My other job is in the news:
Interview in Business Week with Maria Bartiromo:
With regard to the subprime mess, compensation was structured so that people were paid based on the number of transactions rather than the quality of transaction. And it doesn’t take a rocket scientist to figure out that that is going to lead to disaster.
“Corporate governance is about managing risk. It’s about incentive compensation. It’s about corporate strategy and sustainability. And all of those things are what the boards failed to do,” said Nell Minow, a co-founder of the Corporate Library and an advocate of reforming corporate boards.
“There’s a political climate here to support tarring and feathering, said Nell Minow, an expert on corporate governance who founded and edits the Corporate Library. Officials may describe any changes in rules as a strengthening of the restrictions, Minow said.
A nice interview on AOL’s Daily Finance site, which says “As the co-founder of The Corporate Library, Nell Minow has done more to raise awareness about shareholder rights than just about anyone in history.”
Zac Bissonnette: You’ve been crusading against corporate governance problems for a long time. How much of the current financial debacle can be blamed on bad corporate governance?

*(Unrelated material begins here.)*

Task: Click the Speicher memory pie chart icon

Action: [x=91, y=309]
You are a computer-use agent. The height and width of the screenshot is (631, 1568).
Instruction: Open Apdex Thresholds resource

Nell Minow: It takes a village to create a disaster as broad and deep as this one and there is plenty of blame to go around. But poor corporate governance is at the heart of it. Boards are supposed to manage risk, tie pay to performance, and make sure that the corporate strategy is directed at sustainable growth. They failed on all counts. Indeed, they agreed to pay packages with incentives that all but guaranteed this result and to corporate influence in Washington that short-circuited oversight from regulators and from the market itself.